KASP assays were performed in 384-well formats with 5.0 μL mixtures containing 2.2 μL of 40 ng/μL DNA, 2.5 μL of 1 X KASP V4.0 2X Master mix (KBS-1016-017), 0.04 μL Mg2+, 0.056 μL of primer mixture, and 0.204 ddH2O. Ultrapure water was used as the non-template control (NTC). PCR was performed with the following profile: hot start at 95 °C for 15 min, followed by ten touchdown cycles (95 °C for 20 s; touchdown at 65 °C initially and decreasing by 1 °C per cycle for 25 s), followed by 30 additional cycles of annealing (95 °C for 10 s; 57 °C for 60 s). Amplification products were genotyped on QuantStudio™ 7 Flex (Applied Biosystems by Life Technologies), and data were visualized using QuantStudio™ Real-time PCR software v.1.3 (Applied Biosystems by Life Technologies).

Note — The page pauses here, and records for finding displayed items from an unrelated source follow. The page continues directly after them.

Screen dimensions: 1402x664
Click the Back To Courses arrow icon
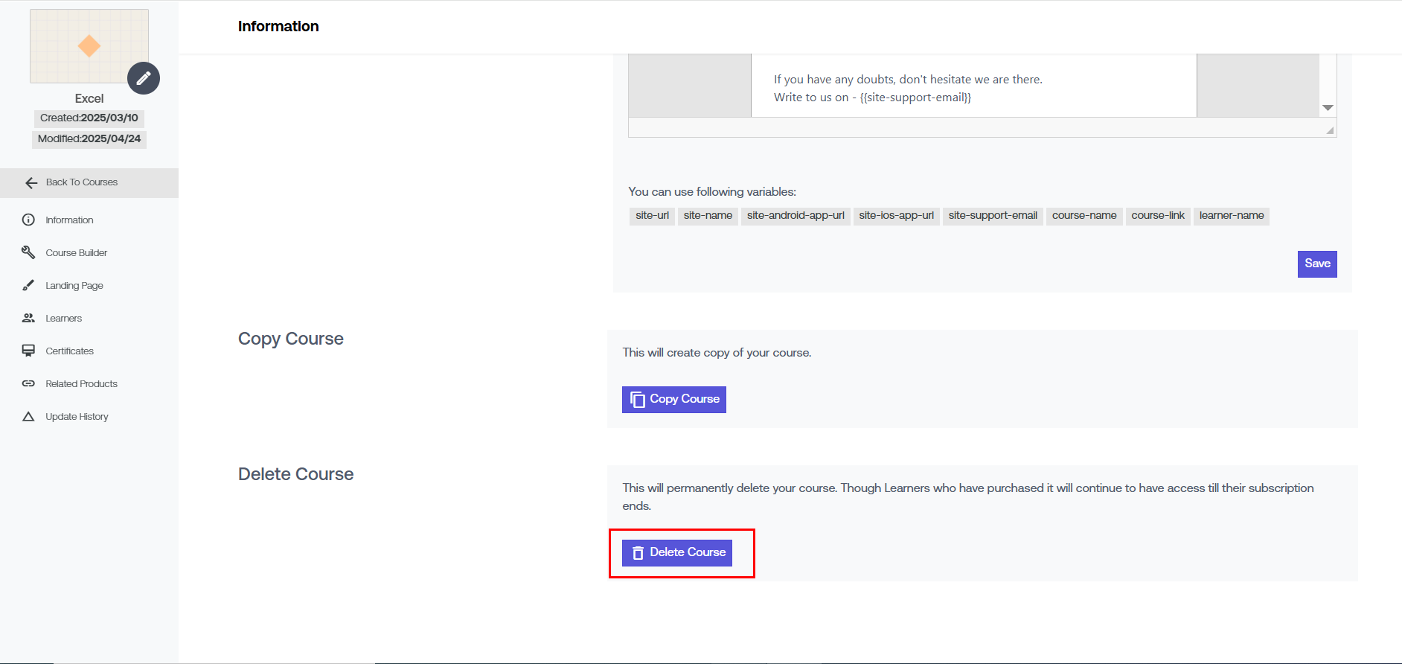tap(31, 183)
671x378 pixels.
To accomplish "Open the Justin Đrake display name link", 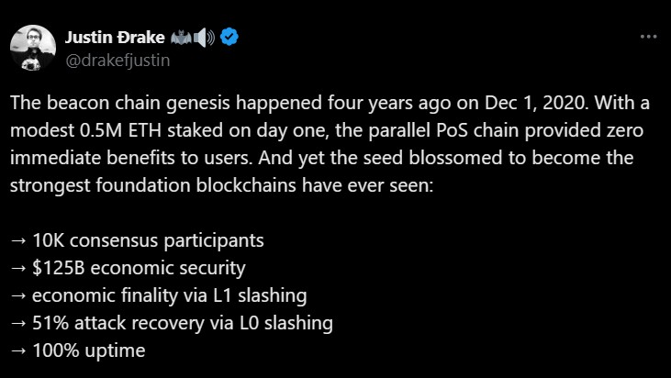I will coord(114,38).
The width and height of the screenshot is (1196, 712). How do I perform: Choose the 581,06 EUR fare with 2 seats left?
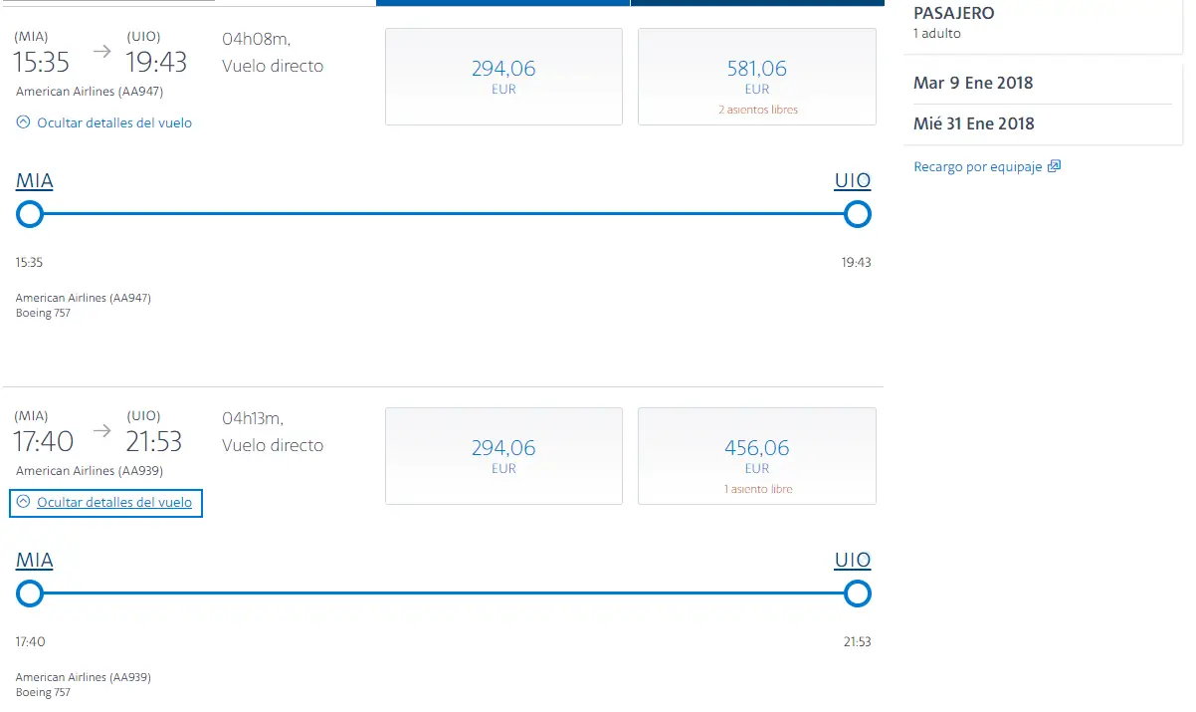tap(756, 77)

Population structure and phylogenetic analysis

Genotypic data of 47 genes was used to calculate genetic distance among the 1152 accessions using Nei’s distances [32]. A neighbor-joining tree was constructed in PowerMarker v3.25 [33]. MEGA 5 [34] was used to visualize the phylogenetic tree. The parameters for genetic diversity were conducted using PowerMarker v3.25. Principal coordinate analysis (PCA) was also performed to reveal relationships among different populations using the R package Adegenet v2.0.1 [35], and the first two eigenvectors were plotted in two populations.

Analyses of association between KASP markers and traits

Using phenotypic data for 11 traits in three environments, we detected significant associations between loci and traits. According to population structure above, KASP assays from 47 genes of Chinese landraces and modern Chinese cultivars were respectively used to implement association analyses with one-way ANOVA using PROC MIXED in SAS v.9.4 (SAS Institute 2010), and a significant association was declared at a threshold of P<0.05.

Estimation of genetic differentiation and selection signals

Divergences, F-statistics (Fst) and genetic distance, are measures of population differentiation based on genetic polymorphism data [36]. We also analyzed gene flow between subpopulations from different countries [37]. Divergence and gene flow were calculated with POPGENE software [38]. To detect improvement loci from landraces to modern cultivars, selection signals were estimated by altering the population allelic frequency of polymorphic loci of the target genes [17, 39]. A frequency difference between the two subgroups was interpreted to be an important selection criterion using Z tests in SAS software (SAS Institute 2010). This has been used to measure population differentiation in animals [40] and soybeans [41].

Results

KASP assays and genetic structure in global wheat resources

The 1152 accessions were evaluated for genotype, phenotype and geographical distribution (Fig. 1a; Additional file 1: Table S1). Four hundred and eighty accessions were selected from the Chinese mini-core collection and recently released Chinese cultivars; 672 accessions were introduced from other countries (Additional file 2: Figure S1).

Fig. 1
figure 1

Geographic distribution and phylogenetic relationships of 1152 accessions. a Geographic sources in which the distributed regions are marked in purple. The five regions are China, former USSR, Europe, CIMMYT and North America presented as I–V, respectively. The world map is available at https://commons.wikimedia.org/wiki/Category:Blank_SVG_maps_of_the_world. b A neighbor-joining tree of 1152 accessions constructed with 47 KASP markers. c PCA plots of all accessions based on the same number of markers. Chinese and introduced accessions are shown in blue and black, respectively

Genotyping of the entire collection using 47 functional genes allowed us to identify the allelic variations (Additional file 1: Table S1). The polymorphic assays from 47 loci were classified into four trait categories relating to grain yield, quality, adaptation, and stress resistance. Phylogenetic analysis (Fig. 1b) and principal component analysis (PCA) (Fig. 1c) showed that lines were divided into two groups referred to as Chinese wheat resources and introduced cultivars (IC), although different degrees of introgression were detected between them. Accessions from China were divided into two subgroups, Chinese landraces (CL) and modern Chinese cultivars (MCC) (Additional file 3: Figure S2). Introduced accessions were subdivided into four subgroups, viz. European, former USSR, CIMMYT and North American (Additional file 4: Figure S3).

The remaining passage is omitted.